A world we forget. The world’s we forget.

The ghosts we meet. The ghost we meet.

My head hurts. Everything’s a spiral, a revolving empty gun barrel staring me down like a bathroom mirror that’s only reflection, reminds me of the cold tiles at my feet (the feelings and sensations rush back) and the curtains, the curtains, the splash of water, warmth, the simple–side movements to and fro, the pills and head–back snap–jerk, the something, the anything, the “make this world stand still” silent wish, the “give me life and purpose” prayer — the tiles, tiles, those bleachwhite squares — if only my stomach could stop, retract, end its grinding, if only my head could stop thinking, if only thinking stopped thinking, if maybe the…

{ — bathroom tiles the color of dust, filth, a neighborhood nowhere and the blood trickles down the fade–yellow side–stained sink in a place hard to recall —Sheryl’s all about screaming, about asking, about calling and shrieking something awful, something horrible, something not to be deal with — it’s light, she can’t find me — she can’t sense me — this so blinding — you’re a standstill monument on a trash–black yellow outline — she’ll call for you, the immobile and unresponsive — this is a memory of a memory of a memory — then Sheryl cuts herself (with what you can’t tell) but it’s blood like something awful, something horrible, and it’s a pile, somewhat distant, a pile of blood, circling, pooling, and though you maybe want to, maybe think of helping, you become the statue observer, the metallic turpentine model, the hollow–silent witness — the stranger — you are a stranger — I don’t know Sheryl, you whisper — who is Sheryl? — Sheryl doesn’t know me — nobody knows anybody and we’re the “pretend to care” generation claiming abstract feelings and emotions like something has a “play on drama” meaning and we’re all guilty and feel like we have to be unimpressive and futile, something strangled and worthless, like when a child dies, or the angels cry — the mothers we forget, the fathers and gods, everything forgotten and tell me about patience or I’m gonna fucking kill Sheryl — skies and deserts and I could live here forever… — )
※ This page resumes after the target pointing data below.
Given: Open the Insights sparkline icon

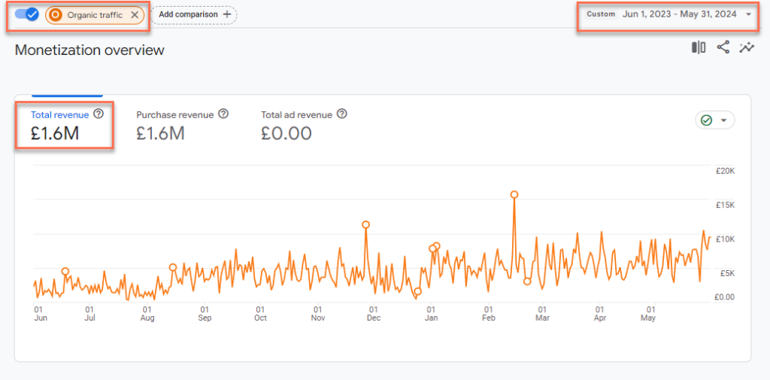Looking at the screenshot, I should coord(747,48).
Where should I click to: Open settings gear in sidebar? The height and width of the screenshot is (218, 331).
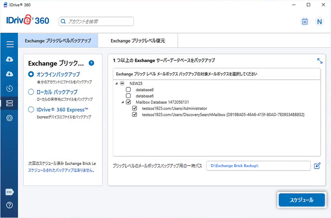pos(10,118)
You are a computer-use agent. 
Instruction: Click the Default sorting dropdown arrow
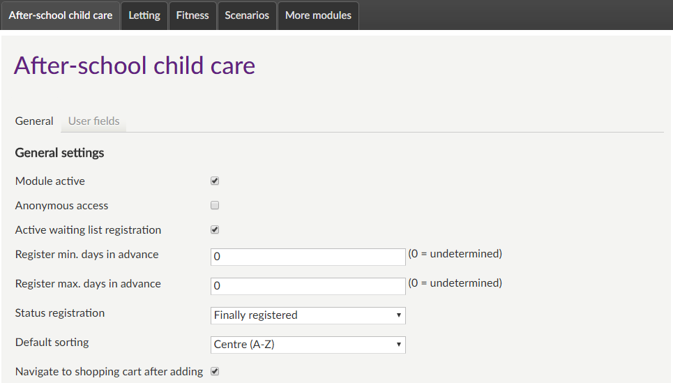[398, 345]
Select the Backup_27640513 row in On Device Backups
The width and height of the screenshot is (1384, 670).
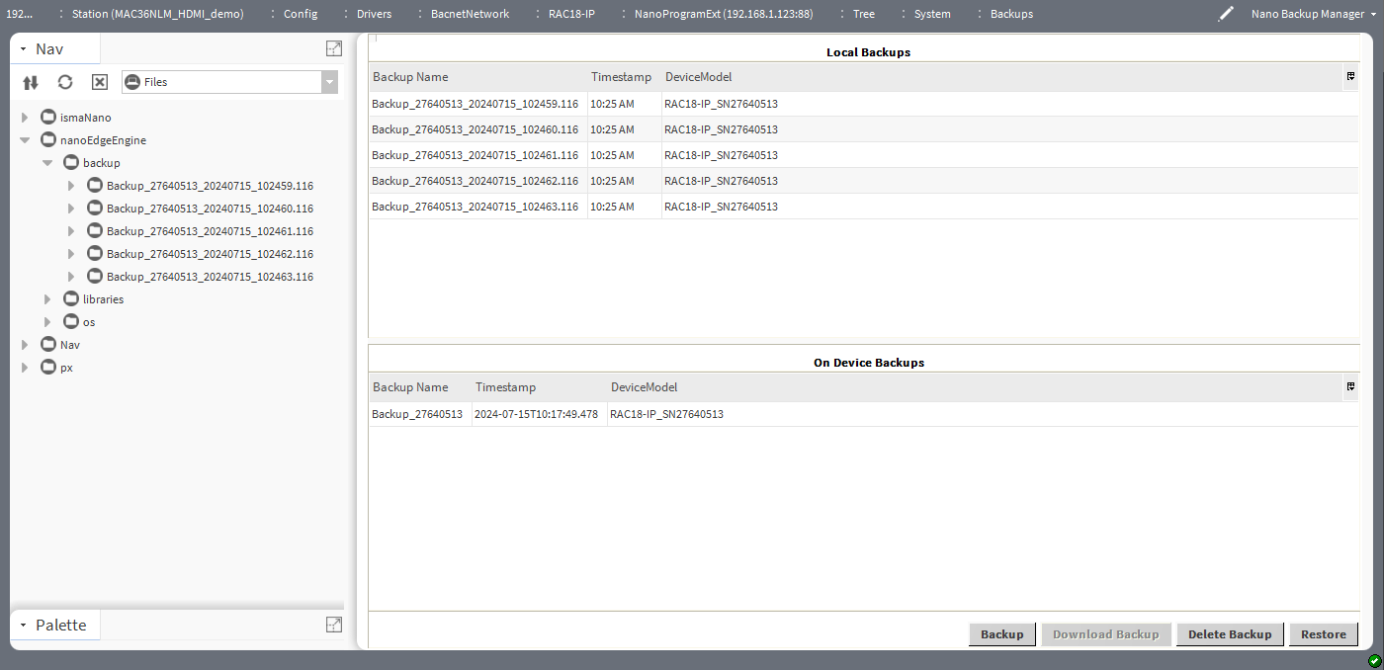[x=418, y=414]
…pain could go away, if I just thought, thought–thought for asecond, or maybe two, if I could think about stopping the thinking about thinking thought–thought think.

Ancient high school rooms, you know what I’m saying.

Anachronistic artifacts so ancient to our feeling’s feel–feel rhyme pattern.

Beer bottles, fade–faint roaches. The arrayed symbols of a generation waiting to forget, wanting to never belong, never realize, never pay attention, and never–ever, never agree, just whine about ADD like the surgeons told us to. Shove pills up my ass and I’ll forget to feel, you said. So we’ll write each other letters, and we’ll go to classes, to try to belong, to try to realize, to try to get attention — so that maybe we won’t be forgotten (at least, not until tomorrow). But (and here’s the thing I’m thinking), the want of existence becomes the end of your existence. The search for your own existence becomes the end to the reality you have been given. The time you waste.

The prayers you cradle.

The gods we slaughter.

The needles that pierce us.

The blood that stains me.

What we’ll call, for all intensive purposes: A Generational Zero.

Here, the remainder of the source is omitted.